▸ ESTRATTO DEL DOCUMENTO:
Nessun altro divise con
san Domenico il merito di aver tanto efficacemente diffuso e consolidato
l’Ordine, come il beato Giordano. Nato a Burg-Berg , in Westfalia dagli
Ehrnstein, conseguì il baccelierato in teologia e insegnò poi nell’università
di Parigi come “magister artium”. Quando nell’estate del 1219 il Fondatore, di
passaggio a Parigi, raccontò la prodigiosa guarigione e la vocazione di
Reginaldo, il brillante docente fu conquiso dal programma dei Predicatori:
povertà e apostolato. Ma Domenico volle che per il momento di Giordano
ricevesse il diaconato; solo alcuni mesi dopo, su invito di Reginaldo giunto da
Bologna, entra nell’Ordine di mercoledì delle Ceneri, 12 febbraio 1220, nel
convento di Saint-Jacques. Nel maggio successivo lo troviamo al I Capitolo
Generale di Bologna (probabilmente in qualità di definitore). Al II Capitolo
Generale (maggio 1221) Domenico affida a Giordano il provincialato di Lombardia
e l’anno seguente tutto l’Ordine si sceglie in lui il suo Capo. Intraprendente
(si parla di 240 fondazioni e di un
migliaio di novizi), gioviale, Giordano promosse con abilità la canonizzazione
di Domenico interessando alla cosa Gregorio IX, già intimo del Santo.

▸ ELENCO COMPITI:
(1) Per ciascuna affermazione indica se concorda con il testo sul beato Giordano, rispondendo sì o no e citando le parole decisive: (a) Giordano entrò nell'Ordine nel convento di Saint-Jacques; (b) al II Capitolo Generale Domenico gli affidò il provincialato di Toscana; (c) prima di entrare nell'Ordine insegnò nell'università di Bologna.
(2) Secondo il testo sul beato Giordano, chi coinvolse Giordano per promuovere la canonizzazione di Domenico?
(3) Prosegui il testo sul beato Giordano a partire dall'ultima frase riportata.

▸ Dati di puntamento per schermate e pagine:
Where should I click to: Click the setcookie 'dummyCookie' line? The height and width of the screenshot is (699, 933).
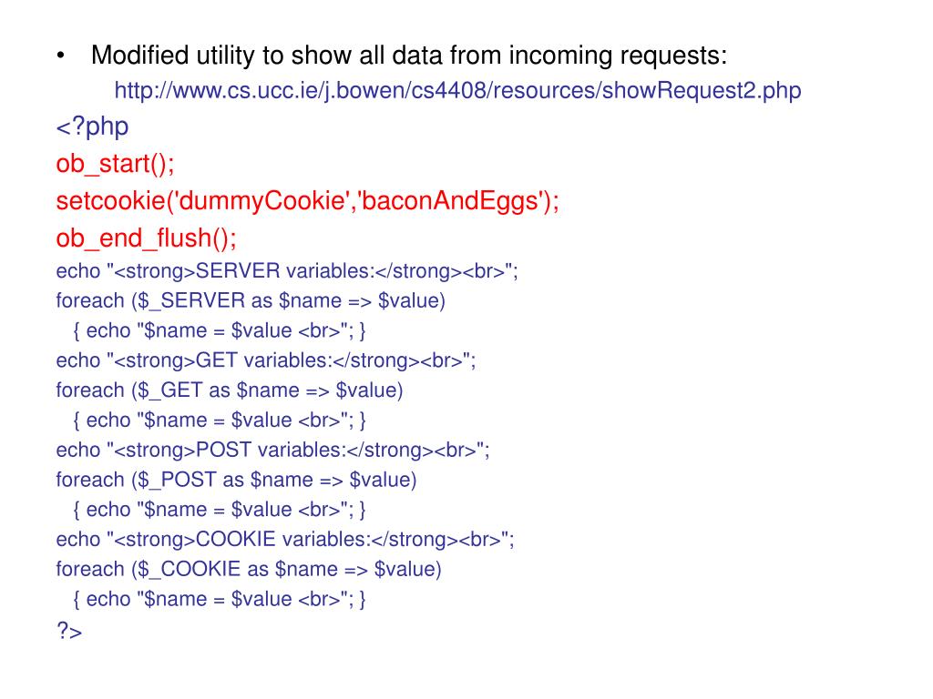tap(307, 201)
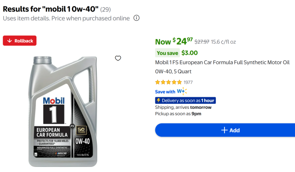
Task: Click the You save $3.00 label
Action: tap(177, 53)

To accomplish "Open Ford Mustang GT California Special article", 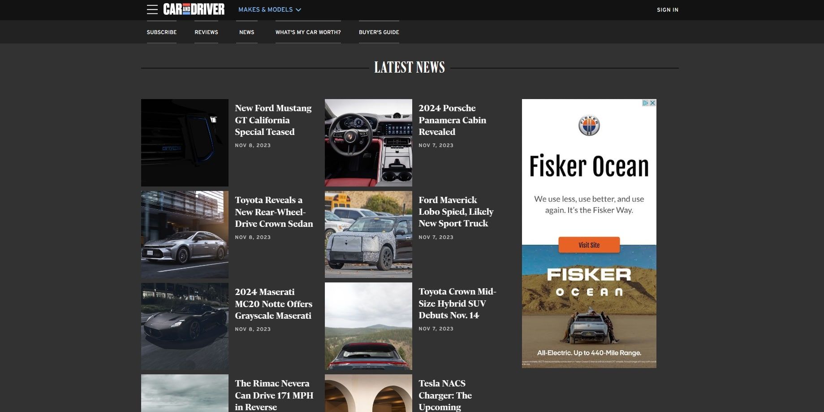I will pyautogui.click(x=273, y=120).
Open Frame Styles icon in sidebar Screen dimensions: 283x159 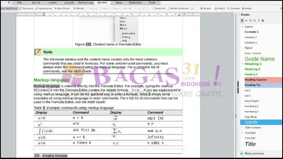[x=250, y=21]
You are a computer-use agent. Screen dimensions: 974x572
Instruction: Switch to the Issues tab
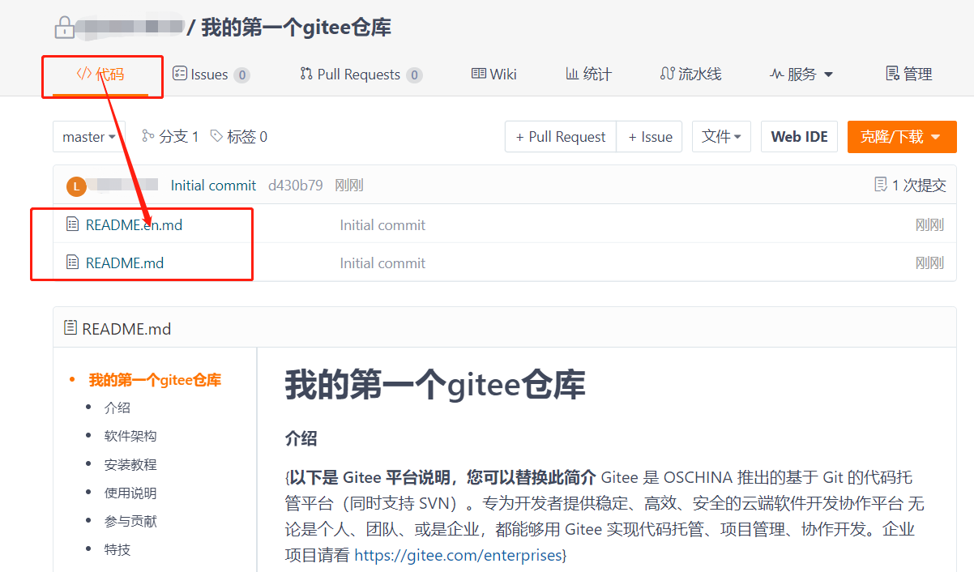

▸ RISPOSTE IN ORDINE:
(1)
(a) Sì: «entra nell’Ordine di mercoledì delle Ceneri, 12 febbraio 1220, nel convento di Saint-Jacques».
(b) No: «Domenico affida a Giordano il provincialato di Lombardia».
(c) No: «insegnò poi nell’università di Parigi».

(2) Gregorio IX, già intimo del Santo.

(3)
Giordano fu presente alla
prima apertura della tomba (notte tra il 23 e 24 maggio del 1233) e quando, a
Strasburgo, apprese che il Pontefice aveva emanato da Rieti la bolla di
canonizzazione (3 luglio 1234), inviò a tutto l’Ordine una lettera in cui
riassumeva con traboccante gioia le fasi che avevano portato al riconoscimento
ufficiale da parte della Chiesa. Oltre all’epistolario rivolto al monastero dei
Sant’Agnese di Bologna (da lui inaugurato nel 1223) e altri scritti scolastici,
Giordano ci ha lasciato la prima e più preziosa biografia del Santo, nel sul Libellus de principiis ordinis praedicatorum
(redatto a Milano o a Bologna tra il 1233 e il 1234): equilibrio, profondità
d’intuito, concisione, esattezza, il tutto lievitato da contenuta commozione.
Partito alla volta della Terra Santa sulla fine del 1236, morì in un naufragio
il 13 febbraio dell’anno successivo presso le coste della Siria.
Il corpo del beato
recuperato dal mare, fu sepolto nel convento di San Giovanni d’Acri.
Leone XII il 10 maggio
1826 ne confermò il culto.
Al beato Giordano risale
la consuetudine del canto, a Compieta, della Salve Regina. Egli sintetizzava così l’ideale domenicano “Vivere
onestamente, imparare e insegnare”.
Il Capitolo Generale del
1955 lo ha indicato come patrono dell’opera delle vocazioni domenicane.
Dagli “Scritti” del beato Giordano di Sassonia,
sacerdote.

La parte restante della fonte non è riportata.